A recent decision of the Ontario Court of Appeal in the Pet Valu franchise class action should give defendants to class proceedings optimism that courts will not allow plaintiffs to recast their claims at late stages of the class proceedings. While the Pet Valu decision highlights and provides important reasoning on franchise law matters – perhaps most importantly on the scope of the statutory duty of fair dealing under the Arthur Wishart Act– this post focuses on the Court’s comments on the class action procedural points. Read our Osler Update for our commentary on the substantive franchise issues discussed in this case.

Plaintiffs Cannot Amend Pleadings Where to do so Prejudices the Defendants

Pet Valu’s appeal arose in the context of a class action brought against the franchisor by its franchisees. In January of 2011, Justice Strathy certified a narrow set of claims relating to allegations that Pet Valu failed to pass on the benefits of certain volume rebates  to its franchisees.

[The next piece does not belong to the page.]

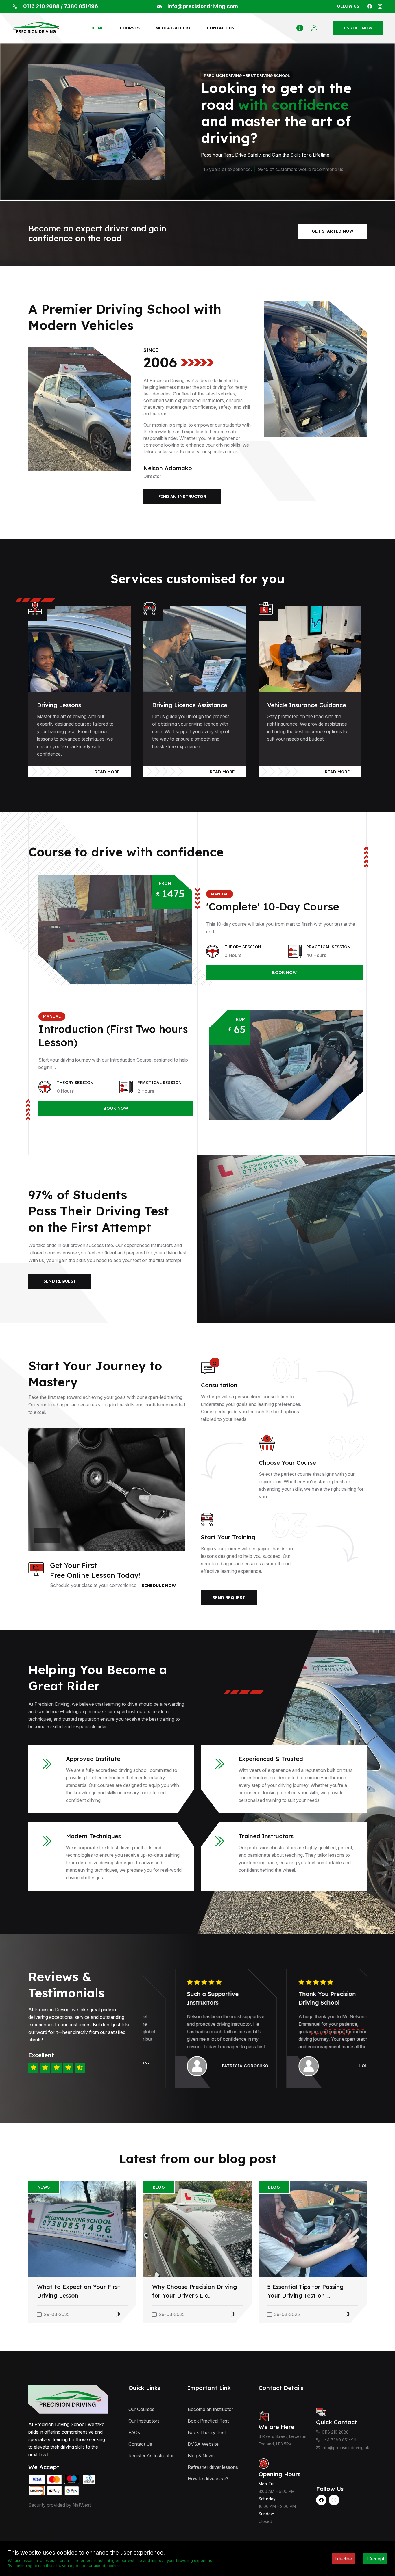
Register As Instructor (151, 2455)
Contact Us (140, 2444)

Pet Valu moved for summary judgment before Justice Belobaba who granted judgment in favour of Pet Valu in respect of five of the common issues. However, over the course of arguing the summary judgment motion the plaintiff attempted to shift the focus of its claim from issues pertaining to volume rebates to issues of purchasing power. Justice Belobaba therefore granted leave to the plaintiffs to amend their pleadings to add a new common issue for certification in relation to purchasing power and deferred his decision in relation to the existing sixth common issue (the seventh common issue related to damages and was contingent on another common issue being certified).

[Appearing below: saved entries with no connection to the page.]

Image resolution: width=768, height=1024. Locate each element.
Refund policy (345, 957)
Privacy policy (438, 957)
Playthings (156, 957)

Despite it being his suggestion, Justice Belobaba ultimately denied the plaintiff’s motion to add a new common issue on the grounds of prejudice to the defendants. In so doing, at paragraph 32 of his reasons, Justice Belobaba cited the Quizno’s decision where Justice Perell noted that “defendants, just as much as plaintiffs, are entitled to access to justice” and courts “should also be aware that the procedure of a class action is meant to level the playing field, not tip the field in favour of plaintiffs.” In his decision, Justice Belobaba also read additional language into the remaining sixth common issue, and then held for the Plaintiffs on that issue pursuant to its new framing.

Pet Valu appealed Justice Belobaba’s decision based on the new wording of the sixth common issue and the plaintiffs cross-appealed Justice Belobaba’s denial of their motion to add an eighth common issue. The Court of Appeal upheld Justice Belobaba’s denial of the motion to add an eighth common issue. The Court of Appeal noted that Pet Valu encountered actual prejudice because in the absence of the proposed additional common issue, Pet Valu could have obtained complete summary judgment on the common issues as well as well as a probable costs award that would have ended the litigation. Justice Belobaba acknowledged this at paragraph 31 of his reasons.

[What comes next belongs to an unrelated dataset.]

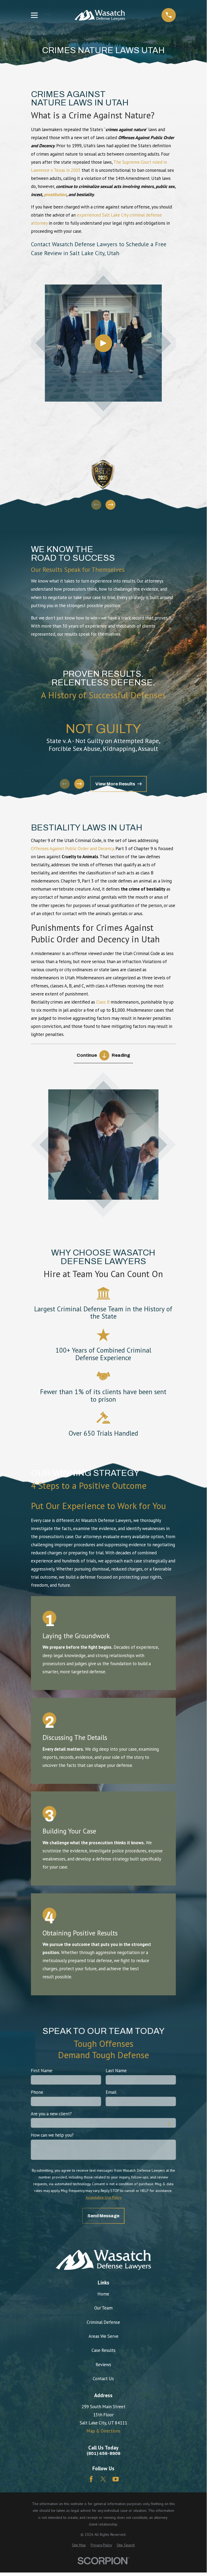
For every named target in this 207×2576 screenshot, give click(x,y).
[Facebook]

Critically, the Court of Appeal also commented on the role of the case management judge in a class proceeding, emphasizing that while the case management role is an important and challenging one in guiding the proceeding, it does not permit a judge to “descend into the arena and make a suggestion at the conclusion of an otherwise dispositive summary judgment motion as to how a plaintiff might improve its position.”

The Motion Judge Erred in Amending a Common Issue to Conduct an Inquiry not Justified by the Certified Common Issues

The Court of Appeal held that Justice Belobaba erred in reading additional language into common issue six, noting that the addition of language to a common issue was tantamount to adding a common issue (relief which had been denied by the court). This means that Justice Belobaba effectively gave judgment on an issue that was never actually certified. Furthermore, the Court of Appeal noted that modifying the common issues without notice to Pet Valu was not only fundamentally unfair to them, but undermined the adversarial process by depriving the court of the benefit of submissions on this issue.


This decision is significant because of the Court of Appeal’s affirmation that common issues  cannot be added or modified where to do so would prejudice the defendant. Further, the Court of Appeal clarified the role of a case management judge in defining the common issues in a class proceeding.